RE: Looking for a Highly Fatigue Resistance Spring Material

axleshox

(Mechanical)

(OP)

28 May 05 13:39

Yes, we are designing a leaf spring, not a coil spring.  There is no load requirement, only a deflection and fatigue requirement.  

The question was not meant to elicit assistance in designing the spring itself. I simply was trying to get suggestions for materials.

The spring's max strain is about 0.005, which for most metals is pretty close to is fatigue limit, I think.  I was hoping someone out there has work on applications requiring super elastic metals.

I hope that helps.

RE: Looking for a Highly Fatigue Resistance Spring Material

israelkk

(Aerospace)

28 May 05 14:47

First of all you can not differentiate deflection from force, a defection is usually a result of force, pressure etc.

However, at this strain the stress in the spring is approximately 103.7 kgf/mm2 or 147.5 ksi. According to AMS B 17-7PH strips at CH900 condition has a minimum tensile stress of 240ksi. Therefore, the stress on the your leaf spring is far beyond the 0.4 to 0.5 of tensile stress or yield stress. This leads to the conclusion that it is beyond the metal fatigue limit even before we take into account surface defects etc.

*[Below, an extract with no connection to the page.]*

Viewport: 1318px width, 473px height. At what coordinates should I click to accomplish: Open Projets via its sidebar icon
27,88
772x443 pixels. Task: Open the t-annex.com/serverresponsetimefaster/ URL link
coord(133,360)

There are not many materials stronger than 17-7PH but you can try to find Marage 300 or 350, Custom 475 from Carpenter or Elgiloy. However these materials are difficult to attain and they are expensive.

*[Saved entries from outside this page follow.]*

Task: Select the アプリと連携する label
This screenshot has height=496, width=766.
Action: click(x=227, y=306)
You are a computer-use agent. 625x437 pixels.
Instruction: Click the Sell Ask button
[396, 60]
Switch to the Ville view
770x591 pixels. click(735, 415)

There is other things that you may do with the current 17-7PH but they fall into the design area and manufacture process.But, as you mentioned you do not need assistance in designing the spring itself.

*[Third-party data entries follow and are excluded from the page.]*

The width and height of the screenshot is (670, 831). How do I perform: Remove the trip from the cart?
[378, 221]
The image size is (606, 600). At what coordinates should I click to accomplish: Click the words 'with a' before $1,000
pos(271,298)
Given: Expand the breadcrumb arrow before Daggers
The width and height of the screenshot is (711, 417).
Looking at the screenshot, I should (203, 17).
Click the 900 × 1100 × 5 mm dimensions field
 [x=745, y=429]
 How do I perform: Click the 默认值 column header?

RE: Looking for a Highly Fatigue Resistance Spring Material

axleshox

(Mechanical)

(OP)

28 May 05 16:45

Thanks Israelkk,

   We're using 17-7 condition C that goes thorough a 900F age hardening process.  Would that be any better that 17-7PH.  Appreciate your help and input.

Elmer

RE: Looking for a Highly Fatigue Resistance Spring Material

israelkk

(Aerospace)

28 May 05 16:52

The material comes in the C condtion to allow forming of the spring. After the heat treatment in 900F it becomes condition CH900 and the stength is going up to the 240ksi and as I mentioned in my last post.

You didn't mention how is the spring deflects is it defelects the 0.005 strain only to one direction all the time or both directions?

RE: Looking for a Highly Fatigue Resistance Spring Material

axleshox

(Mechanical)

(OP)

28 May 05 17:05

It's a little envolved, but the gist of it is that the spring is essentially a cantilever beam.  It's formed in the straight position and then the tip is raised and held at an upper position.  During the lifespan, the tip is displaced downward upto 2x the amount it was originally displaced upwards.

The 0.005 strain number is the theoretical amount calculated using a FEM model and some fudging.  It is achieved with the half amplitude oscillation, in other words, just by lifting the tip up by x, the max strain should be 0.005.

So, I believe the answer to your question is that it is subjected to 0.005 strain in both directions.

RE: Looking for a Highly Fatigue Resistance Spring Material

israelkk

(Aerospace)

28 May 05 17:13

If so then according to my calculations (based on minimum tensile strength of 240ksi) your spring should not last more than cycles. You may encounter larger results if the actual strip of 17-7PH will have higher tensile strength. However, one should design for the minimum the spec says because future batches could be in the minimum allowed properties.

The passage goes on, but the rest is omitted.